When the Philistine archers and charioteers from the valley had found the gentle, unguarded slope that allowed them to attack Israel’s army from behind, ending the battle, Abner had slipped away in the confusion. By the time he’d reached the hilltop the battle was over. His army was gone.
His relative Saul was no more. He would need to see to organizing the remnant of the army. When all the generals but himself were dead, he had left the field, as was customary, since it would be up to him to restore order. There were undoubtedly only a few hundred fighters left, but whatever was out there would gather, and he would find them.
Ish-bosheth, the remaining son of Saul, was weak and easily swayed. Abner knew he would need to stiffen him up for the throne. Philistia may have won the day, but the kingdom of Israel would remain as long as Abner had something to do with it.

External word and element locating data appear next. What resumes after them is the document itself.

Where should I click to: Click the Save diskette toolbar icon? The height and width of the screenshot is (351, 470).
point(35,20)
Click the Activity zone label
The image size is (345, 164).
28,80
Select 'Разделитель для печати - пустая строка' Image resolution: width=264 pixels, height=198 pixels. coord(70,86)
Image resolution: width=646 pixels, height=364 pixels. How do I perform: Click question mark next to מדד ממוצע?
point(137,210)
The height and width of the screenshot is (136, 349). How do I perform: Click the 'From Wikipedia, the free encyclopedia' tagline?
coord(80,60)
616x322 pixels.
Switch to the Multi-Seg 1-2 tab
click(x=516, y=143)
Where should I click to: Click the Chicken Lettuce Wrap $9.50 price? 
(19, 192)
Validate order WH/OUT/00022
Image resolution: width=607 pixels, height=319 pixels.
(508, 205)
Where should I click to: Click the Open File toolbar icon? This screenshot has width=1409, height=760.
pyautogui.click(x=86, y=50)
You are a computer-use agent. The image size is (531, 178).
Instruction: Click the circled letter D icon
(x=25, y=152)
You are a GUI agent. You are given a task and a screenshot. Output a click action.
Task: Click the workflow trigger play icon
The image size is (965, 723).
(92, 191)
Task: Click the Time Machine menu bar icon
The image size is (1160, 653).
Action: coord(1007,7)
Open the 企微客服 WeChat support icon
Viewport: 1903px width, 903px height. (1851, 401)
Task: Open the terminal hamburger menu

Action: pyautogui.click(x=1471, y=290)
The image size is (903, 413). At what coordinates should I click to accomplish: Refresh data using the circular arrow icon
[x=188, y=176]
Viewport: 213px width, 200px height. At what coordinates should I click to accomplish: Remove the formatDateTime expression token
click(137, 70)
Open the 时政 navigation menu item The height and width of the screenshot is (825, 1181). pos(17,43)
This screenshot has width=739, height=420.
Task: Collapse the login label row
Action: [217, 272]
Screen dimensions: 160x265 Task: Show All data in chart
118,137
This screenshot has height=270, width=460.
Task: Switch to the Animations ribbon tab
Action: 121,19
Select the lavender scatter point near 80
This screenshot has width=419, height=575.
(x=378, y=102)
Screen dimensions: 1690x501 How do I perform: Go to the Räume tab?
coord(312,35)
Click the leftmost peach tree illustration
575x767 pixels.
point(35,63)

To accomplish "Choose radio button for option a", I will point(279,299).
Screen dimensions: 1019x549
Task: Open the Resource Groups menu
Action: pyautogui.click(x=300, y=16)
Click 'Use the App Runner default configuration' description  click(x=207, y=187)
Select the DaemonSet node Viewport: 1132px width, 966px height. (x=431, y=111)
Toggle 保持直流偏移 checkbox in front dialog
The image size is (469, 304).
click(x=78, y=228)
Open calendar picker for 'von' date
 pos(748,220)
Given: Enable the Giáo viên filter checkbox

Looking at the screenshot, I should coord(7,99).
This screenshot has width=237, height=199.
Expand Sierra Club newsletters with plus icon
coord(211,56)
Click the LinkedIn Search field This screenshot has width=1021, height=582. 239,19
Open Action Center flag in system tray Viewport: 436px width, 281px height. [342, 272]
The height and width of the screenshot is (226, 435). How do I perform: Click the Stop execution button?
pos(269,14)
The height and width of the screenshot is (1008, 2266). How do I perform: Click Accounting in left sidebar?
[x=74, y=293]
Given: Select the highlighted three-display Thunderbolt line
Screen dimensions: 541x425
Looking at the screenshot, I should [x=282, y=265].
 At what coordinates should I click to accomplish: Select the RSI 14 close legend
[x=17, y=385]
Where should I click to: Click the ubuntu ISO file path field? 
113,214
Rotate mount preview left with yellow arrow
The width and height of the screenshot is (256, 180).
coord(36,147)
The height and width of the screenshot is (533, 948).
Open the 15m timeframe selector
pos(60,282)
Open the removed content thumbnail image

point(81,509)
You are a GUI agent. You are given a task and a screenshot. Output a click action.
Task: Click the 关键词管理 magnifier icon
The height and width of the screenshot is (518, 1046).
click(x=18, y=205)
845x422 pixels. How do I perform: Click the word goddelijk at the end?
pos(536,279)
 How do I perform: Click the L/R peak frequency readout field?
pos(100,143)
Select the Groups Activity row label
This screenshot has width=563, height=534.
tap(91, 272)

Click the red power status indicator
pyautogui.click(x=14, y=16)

Abner checked his bleeding again, and thought about David.
He had been there the day the young man killed the giant, had been present in the war councils during reports of his victories. He even respected him. He knew David would come for the throne at any time. That was why he had been serving the Philistines. He would be their vassal. Abner nodded. If he took the throne, David would make a worthy king. But the tribe of Saul, Abner’s own tribe of Benjamites, needed to retain the throne. As the smallest tribe, they had the best chance of unifying the people. David was a man of Judah, and Judah was too large and powerful. The northern tribes would never submit to David without another long and bloody civil war.
Abner was getting older. Intrigue and political maneuvering seemed inconsequential to him now. But he would do this final service. He would reorganize the army and retreat with it into the hill country, and once they were strong again, he would hit the invaders harder.
If the usurper from Judah interfered, he would hit him as well.